Top of SUPPLIED RECORDS

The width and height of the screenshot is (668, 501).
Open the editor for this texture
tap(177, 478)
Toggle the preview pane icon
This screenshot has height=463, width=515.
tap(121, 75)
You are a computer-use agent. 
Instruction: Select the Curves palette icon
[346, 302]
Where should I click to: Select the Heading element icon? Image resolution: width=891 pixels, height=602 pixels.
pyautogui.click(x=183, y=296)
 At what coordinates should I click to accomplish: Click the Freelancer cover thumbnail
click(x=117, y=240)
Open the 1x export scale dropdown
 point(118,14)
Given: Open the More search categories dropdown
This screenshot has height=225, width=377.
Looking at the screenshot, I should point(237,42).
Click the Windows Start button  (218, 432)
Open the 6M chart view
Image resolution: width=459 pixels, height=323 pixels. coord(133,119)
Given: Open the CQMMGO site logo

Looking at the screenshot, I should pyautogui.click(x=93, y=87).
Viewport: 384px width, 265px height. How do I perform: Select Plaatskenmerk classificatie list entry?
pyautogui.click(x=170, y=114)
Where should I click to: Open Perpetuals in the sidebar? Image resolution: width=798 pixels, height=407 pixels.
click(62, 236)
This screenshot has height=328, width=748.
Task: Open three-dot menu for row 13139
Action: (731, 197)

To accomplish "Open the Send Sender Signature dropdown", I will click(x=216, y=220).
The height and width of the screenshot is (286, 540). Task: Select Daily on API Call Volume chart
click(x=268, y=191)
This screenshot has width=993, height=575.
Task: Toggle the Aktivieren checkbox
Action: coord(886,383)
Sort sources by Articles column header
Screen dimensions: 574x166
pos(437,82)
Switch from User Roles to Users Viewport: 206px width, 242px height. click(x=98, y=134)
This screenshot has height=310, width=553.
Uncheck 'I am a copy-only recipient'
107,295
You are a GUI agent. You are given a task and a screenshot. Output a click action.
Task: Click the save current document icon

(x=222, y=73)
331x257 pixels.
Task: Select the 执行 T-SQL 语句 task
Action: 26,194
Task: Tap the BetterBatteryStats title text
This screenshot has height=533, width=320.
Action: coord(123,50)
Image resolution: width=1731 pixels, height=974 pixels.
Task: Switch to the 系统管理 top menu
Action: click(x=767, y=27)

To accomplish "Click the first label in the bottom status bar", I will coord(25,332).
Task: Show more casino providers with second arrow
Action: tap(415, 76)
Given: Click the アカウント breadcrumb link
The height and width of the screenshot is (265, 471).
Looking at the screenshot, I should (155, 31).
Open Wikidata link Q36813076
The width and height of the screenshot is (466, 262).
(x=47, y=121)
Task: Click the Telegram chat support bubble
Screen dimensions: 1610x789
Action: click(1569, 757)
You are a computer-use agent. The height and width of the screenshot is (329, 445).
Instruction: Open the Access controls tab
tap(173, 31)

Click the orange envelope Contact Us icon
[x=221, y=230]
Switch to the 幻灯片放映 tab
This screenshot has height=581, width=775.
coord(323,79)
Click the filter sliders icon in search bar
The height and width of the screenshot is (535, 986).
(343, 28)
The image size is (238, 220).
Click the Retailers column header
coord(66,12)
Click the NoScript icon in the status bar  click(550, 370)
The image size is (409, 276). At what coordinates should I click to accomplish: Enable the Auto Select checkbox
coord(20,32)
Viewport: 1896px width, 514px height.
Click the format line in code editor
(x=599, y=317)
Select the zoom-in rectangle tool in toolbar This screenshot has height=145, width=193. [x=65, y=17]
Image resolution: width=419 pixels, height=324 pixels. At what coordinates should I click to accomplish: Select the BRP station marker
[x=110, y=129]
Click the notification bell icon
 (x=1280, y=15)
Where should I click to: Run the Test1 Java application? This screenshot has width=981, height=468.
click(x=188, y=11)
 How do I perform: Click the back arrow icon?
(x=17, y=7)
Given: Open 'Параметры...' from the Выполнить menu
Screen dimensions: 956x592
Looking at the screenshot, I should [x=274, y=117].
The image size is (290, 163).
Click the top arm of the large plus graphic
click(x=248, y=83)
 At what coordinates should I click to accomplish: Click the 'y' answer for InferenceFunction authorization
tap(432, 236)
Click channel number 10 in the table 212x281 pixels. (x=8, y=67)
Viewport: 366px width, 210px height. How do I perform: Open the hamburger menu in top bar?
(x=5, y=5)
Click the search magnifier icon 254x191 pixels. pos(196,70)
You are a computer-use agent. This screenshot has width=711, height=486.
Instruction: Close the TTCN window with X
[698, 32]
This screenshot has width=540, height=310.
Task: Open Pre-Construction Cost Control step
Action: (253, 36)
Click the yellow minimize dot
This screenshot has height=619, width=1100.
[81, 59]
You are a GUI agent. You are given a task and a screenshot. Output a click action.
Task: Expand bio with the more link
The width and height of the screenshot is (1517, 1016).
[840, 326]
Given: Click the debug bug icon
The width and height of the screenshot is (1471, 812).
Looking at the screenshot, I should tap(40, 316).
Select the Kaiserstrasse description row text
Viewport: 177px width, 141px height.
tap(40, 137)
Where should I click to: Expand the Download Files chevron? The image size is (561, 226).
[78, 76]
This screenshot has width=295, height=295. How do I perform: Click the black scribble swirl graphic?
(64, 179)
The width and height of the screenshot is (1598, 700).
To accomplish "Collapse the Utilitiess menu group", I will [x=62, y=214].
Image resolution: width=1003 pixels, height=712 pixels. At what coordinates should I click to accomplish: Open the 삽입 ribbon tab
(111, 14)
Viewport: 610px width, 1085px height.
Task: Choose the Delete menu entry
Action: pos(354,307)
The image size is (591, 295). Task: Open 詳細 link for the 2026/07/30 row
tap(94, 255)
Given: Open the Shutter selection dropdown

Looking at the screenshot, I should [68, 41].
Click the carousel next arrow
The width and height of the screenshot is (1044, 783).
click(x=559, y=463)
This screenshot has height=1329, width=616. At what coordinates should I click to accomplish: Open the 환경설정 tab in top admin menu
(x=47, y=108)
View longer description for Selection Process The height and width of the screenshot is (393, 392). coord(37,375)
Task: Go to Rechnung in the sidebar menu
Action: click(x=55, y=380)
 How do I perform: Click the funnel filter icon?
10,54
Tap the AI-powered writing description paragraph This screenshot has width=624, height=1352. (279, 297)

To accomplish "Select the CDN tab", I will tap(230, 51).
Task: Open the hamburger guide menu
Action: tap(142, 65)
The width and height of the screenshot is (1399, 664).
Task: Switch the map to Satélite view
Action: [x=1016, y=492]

Bottom of SUPPLIED RECORDS

Among the entries, how many lines include the word "agent"? Give only the number.

**EXPECTED ANSWER**
5